In the general formula (I), R ⁰¹ represents a hydrogen atom or a substituted or unsubstituted alkyl group. R ⁰² represents an alkylene group. W represents -CO-, -C (= O) O-, -CONH-, -OC (= O)-, or a phenylene group. X is —O—, —S—, —C (═O) O—, —CONH—, —C (═O) S—, —NHCONH—, —NHC (═O) O—, —NHC (═O ) Represents one selected from S-, -OC (= O)-, -OCONH-, and -NHCO-. Y represents any one selected from NR ⁰³ , O, and S, and R ⁰³ represents a hydrogen atom, an alkyl group, or an aryl group. In the formula, N and Y are connected to each other to form a cyclic structure. m1 and n1 are each independently 0 or 1.

In the general formula (a), R ^1a represents hydrogen or a methyl group, R ^2a represents an alkylene group, and Z ¹ represents a nitrogen-containing heterocyclic structure.

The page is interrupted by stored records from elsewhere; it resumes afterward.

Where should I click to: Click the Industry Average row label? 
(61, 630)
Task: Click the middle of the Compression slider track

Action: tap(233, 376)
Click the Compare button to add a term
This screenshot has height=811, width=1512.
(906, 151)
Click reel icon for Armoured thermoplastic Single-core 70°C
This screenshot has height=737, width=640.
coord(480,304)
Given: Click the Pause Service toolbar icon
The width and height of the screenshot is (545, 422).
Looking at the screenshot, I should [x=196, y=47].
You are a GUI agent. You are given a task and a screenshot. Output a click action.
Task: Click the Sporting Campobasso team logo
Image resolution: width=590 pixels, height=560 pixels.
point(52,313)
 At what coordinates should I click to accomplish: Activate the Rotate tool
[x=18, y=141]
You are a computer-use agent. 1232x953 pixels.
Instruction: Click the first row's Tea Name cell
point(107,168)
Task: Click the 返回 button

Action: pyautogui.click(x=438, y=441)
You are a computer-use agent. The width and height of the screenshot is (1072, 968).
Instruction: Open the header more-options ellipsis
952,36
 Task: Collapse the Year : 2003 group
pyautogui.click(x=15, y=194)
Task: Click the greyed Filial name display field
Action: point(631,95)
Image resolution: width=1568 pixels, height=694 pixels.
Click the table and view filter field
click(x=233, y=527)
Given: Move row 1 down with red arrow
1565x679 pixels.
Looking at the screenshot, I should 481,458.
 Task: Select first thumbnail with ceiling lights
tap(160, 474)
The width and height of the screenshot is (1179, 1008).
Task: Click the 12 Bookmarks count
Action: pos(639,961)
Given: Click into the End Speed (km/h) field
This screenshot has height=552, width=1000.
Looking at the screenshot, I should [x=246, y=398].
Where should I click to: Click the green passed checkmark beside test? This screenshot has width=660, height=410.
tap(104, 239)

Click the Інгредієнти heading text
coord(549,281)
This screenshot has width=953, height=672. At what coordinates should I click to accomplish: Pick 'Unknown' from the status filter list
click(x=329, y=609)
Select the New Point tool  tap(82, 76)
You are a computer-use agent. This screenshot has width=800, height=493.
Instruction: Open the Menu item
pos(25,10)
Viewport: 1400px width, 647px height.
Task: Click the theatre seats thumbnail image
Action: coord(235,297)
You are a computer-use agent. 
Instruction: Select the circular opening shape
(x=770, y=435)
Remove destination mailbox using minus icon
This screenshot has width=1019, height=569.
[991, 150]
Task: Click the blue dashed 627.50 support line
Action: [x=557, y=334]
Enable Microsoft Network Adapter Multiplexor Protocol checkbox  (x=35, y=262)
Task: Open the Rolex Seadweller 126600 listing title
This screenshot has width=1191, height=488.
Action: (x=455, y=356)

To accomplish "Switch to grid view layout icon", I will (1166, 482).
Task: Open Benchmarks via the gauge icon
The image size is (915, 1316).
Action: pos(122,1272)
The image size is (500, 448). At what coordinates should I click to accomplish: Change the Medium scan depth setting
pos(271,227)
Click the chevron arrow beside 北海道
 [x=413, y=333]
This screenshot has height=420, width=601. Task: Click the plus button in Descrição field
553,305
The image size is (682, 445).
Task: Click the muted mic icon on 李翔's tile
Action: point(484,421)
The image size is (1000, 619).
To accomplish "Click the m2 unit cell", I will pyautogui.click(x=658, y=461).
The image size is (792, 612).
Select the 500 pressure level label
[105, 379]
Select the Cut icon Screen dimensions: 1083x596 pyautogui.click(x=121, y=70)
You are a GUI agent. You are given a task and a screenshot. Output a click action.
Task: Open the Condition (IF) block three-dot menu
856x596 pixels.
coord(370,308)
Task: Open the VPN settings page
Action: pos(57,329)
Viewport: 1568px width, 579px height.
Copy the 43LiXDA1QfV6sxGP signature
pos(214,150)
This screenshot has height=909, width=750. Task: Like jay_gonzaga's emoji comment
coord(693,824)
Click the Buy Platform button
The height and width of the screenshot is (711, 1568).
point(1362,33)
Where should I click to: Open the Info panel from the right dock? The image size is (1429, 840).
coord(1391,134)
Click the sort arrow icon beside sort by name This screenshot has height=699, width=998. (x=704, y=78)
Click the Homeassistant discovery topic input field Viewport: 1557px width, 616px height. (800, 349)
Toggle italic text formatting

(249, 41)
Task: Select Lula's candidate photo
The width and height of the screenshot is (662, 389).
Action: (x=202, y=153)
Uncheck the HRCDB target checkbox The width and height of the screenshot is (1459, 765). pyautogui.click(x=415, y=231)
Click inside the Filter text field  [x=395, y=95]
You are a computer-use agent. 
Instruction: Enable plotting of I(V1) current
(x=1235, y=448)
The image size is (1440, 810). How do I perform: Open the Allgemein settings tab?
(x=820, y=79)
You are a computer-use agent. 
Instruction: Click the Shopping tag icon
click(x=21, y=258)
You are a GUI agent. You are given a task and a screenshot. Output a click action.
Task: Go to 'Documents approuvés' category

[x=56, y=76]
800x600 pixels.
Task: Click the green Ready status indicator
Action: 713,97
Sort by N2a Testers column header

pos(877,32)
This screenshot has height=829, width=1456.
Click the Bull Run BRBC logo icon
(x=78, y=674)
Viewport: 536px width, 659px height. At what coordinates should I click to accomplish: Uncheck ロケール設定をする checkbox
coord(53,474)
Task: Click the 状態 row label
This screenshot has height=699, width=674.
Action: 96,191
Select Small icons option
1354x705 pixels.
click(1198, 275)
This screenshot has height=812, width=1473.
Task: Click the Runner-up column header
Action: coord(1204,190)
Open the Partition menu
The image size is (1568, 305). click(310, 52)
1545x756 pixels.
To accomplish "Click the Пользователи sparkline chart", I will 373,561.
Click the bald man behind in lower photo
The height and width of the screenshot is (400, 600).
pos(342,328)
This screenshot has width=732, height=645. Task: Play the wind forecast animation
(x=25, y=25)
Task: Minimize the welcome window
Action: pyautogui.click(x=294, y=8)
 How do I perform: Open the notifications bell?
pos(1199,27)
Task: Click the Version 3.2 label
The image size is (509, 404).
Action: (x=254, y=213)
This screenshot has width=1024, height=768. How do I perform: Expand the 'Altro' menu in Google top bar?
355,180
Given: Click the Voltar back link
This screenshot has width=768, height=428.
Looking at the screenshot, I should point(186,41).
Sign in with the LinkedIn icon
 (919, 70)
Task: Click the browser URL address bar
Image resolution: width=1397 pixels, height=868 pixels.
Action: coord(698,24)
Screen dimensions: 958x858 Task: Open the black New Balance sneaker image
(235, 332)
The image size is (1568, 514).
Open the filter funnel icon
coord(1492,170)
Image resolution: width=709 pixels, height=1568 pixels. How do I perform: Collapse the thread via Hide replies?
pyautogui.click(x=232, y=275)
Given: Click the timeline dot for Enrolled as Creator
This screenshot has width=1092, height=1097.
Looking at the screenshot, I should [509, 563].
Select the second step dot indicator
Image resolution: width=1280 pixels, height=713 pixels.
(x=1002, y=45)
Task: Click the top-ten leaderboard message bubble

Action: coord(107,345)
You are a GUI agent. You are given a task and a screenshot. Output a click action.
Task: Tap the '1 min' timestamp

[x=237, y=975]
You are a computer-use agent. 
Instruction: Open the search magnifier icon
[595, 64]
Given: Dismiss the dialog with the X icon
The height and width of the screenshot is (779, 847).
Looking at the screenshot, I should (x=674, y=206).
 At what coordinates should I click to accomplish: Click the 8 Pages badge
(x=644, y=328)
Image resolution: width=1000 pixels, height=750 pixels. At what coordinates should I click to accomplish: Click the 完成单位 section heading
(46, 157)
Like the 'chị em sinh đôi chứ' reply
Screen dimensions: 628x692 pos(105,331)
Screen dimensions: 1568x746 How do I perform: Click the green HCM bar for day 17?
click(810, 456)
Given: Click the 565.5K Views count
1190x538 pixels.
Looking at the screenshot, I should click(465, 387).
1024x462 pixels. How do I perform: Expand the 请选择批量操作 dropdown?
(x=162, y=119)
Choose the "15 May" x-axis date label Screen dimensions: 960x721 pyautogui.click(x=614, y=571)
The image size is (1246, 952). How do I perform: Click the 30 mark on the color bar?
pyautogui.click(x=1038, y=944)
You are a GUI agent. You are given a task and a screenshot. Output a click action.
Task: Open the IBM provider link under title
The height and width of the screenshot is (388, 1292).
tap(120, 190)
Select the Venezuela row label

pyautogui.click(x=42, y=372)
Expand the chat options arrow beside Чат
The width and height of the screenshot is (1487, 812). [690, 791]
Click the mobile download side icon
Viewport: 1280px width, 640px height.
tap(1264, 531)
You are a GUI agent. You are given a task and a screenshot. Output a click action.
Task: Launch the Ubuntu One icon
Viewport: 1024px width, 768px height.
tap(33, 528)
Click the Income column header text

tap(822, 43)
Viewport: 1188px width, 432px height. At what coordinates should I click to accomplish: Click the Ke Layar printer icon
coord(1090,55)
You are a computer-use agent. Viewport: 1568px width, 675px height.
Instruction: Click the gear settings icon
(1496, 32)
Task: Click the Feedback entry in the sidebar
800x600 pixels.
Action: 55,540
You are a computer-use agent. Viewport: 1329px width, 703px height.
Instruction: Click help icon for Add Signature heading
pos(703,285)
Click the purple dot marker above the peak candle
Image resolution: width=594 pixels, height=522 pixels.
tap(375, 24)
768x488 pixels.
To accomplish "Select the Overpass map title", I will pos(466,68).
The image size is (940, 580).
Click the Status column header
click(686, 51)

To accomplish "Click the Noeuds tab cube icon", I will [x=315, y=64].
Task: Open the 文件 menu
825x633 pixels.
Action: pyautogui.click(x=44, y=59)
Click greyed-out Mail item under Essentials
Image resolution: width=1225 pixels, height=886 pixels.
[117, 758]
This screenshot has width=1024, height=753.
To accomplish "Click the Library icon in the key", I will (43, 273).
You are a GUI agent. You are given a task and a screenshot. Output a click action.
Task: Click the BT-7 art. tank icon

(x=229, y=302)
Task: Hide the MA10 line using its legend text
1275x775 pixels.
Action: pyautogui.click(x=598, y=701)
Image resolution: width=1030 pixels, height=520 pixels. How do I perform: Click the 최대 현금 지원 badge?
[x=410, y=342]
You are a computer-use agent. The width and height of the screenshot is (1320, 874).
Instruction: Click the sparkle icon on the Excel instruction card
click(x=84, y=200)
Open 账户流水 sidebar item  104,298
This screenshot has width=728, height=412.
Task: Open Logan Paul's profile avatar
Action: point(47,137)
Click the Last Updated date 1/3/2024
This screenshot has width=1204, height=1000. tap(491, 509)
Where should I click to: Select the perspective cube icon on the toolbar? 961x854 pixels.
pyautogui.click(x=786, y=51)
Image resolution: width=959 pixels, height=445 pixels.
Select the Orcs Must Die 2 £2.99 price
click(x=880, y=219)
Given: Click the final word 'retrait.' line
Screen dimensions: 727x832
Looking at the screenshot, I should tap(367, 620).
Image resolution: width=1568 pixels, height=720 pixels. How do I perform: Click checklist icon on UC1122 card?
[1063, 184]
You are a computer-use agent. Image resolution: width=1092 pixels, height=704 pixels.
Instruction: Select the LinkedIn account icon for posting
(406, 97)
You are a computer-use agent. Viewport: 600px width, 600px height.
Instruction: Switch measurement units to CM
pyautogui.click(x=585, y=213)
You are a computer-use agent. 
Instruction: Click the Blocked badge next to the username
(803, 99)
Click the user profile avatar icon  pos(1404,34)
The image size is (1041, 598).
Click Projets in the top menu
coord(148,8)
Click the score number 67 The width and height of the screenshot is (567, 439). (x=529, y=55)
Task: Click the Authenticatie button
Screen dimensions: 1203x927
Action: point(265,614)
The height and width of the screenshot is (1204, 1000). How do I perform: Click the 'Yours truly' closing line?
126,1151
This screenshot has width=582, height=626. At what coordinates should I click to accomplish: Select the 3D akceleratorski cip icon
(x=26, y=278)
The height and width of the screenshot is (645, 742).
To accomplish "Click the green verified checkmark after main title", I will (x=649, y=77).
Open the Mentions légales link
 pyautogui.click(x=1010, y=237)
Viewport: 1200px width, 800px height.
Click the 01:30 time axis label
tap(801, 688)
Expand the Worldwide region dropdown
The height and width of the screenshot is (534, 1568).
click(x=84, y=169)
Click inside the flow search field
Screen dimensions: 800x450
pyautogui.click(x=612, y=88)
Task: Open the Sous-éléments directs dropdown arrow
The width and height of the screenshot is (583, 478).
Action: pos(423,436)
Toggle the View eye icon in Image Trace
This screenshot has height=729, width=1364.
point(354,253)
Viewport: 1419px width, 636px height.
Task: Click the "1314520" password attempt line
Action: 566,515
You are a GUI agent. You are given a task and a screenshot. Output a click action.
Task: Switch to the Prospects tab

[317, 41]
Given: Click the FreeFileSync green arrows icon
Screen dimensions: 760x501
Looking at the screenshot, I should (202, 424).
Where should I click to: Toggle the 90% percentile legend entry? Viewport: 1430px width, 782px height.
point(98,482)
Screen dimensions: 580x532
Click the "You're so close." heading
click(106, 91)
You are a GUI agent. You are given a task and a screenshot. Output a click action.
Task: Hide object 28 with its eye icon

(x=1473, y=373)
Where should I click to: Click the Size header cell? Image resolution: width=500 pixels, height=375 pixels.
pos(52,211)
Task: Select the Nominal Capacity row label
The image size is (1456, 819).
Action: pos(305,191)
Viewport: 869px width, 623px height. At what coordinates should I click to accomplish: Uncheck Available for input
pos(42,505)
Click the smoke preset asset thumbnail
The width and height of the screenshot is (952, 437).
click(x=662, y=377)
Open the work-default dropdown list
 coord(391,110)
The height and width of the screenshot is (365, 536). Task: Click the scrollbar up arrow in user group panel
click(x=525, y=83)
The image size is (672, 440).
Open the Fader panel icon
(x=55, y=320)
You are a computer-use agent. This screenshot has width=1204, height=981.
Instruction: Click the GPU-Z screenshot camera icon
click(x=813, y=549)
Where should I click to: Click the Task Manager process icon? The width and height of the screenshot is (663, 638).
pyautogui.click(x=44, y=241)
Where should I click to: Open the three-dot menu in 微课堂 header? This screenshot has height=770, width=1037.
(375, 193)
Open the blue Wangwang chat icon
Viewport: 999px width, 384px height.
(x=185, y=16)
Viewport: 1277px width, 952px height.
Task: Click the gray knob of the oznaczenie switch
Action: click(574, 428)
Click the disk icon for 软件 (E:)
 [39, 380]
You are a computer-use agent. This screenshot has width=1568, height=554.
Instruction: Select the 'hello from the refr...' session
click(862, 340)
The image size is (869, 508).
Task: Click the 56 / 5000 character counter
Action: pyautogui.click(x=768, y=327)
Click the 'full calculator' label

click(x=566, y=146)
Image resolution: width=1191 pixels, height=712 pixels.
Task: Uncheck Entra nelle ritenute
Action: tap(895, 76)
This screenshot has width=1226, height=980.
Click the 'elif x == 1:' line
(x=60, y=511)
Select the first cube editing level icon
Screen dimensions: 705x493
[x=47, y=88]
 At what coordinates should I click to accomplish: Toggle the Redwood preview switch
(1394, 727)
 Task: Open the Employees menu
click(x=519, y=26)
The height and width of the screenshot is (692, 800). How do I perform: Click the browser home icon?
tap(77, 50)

The said polymerization initiator contains the compound represented by the following general formula (DA), The curable composition for color filter coloring pixel formation of Claim 5 characterized by the above-mentioned.

In the general formula (DA), R ¹ and R ² are each independently a hydrogen atom, an alkyl group, an aryl group, or the following general formula (DA-1) or general formula (DA-A- The substituent shown by 2) is represented. R ³ and R ⁴ each independently represents a hydrogen atom, a halogen atom, an alkyl group, or an alkoxy group. X and Y each independently represent —Cl or —Br, and m and n each represents 0, 1 or 2.

In general formula (D-A-1) and the general formula ^(D-A-2), R 5, R 6, R 7 each independently represent an alkyl group, or an aryl group.   A color filter light-shielding part that can form a light-shielding part having an optical density (OD value) of 4.5 or more, containing 40 to 80% by mass of carbon black as a solid content as a polymerizable compound, a polymerization initiator, and a light-shielding agent Curable composition for forming.   Color filter light-shielding part which can form light-shielding part having optical density (OD value) of 4.5 or more containing metal compound as a polymerizable compound, polymerization initiator and light-shielding agent in solid content of 50 to 90% by mass Curable composition for forming.   It forms with the curable composition for colored pixel formation of Claim 5 or Claim 6, and the curable composition for light-shielding part formation of Claim 7 or Claim 8, It is characterized by the above-mentioned. The color filter according to claim 4.   A liquid crystal display device comprising the color filter according to any one of claims 1 to 4 and 9.   The liquid crystal display device according to claim 10, comprising an RGB-LED light source as a backlight.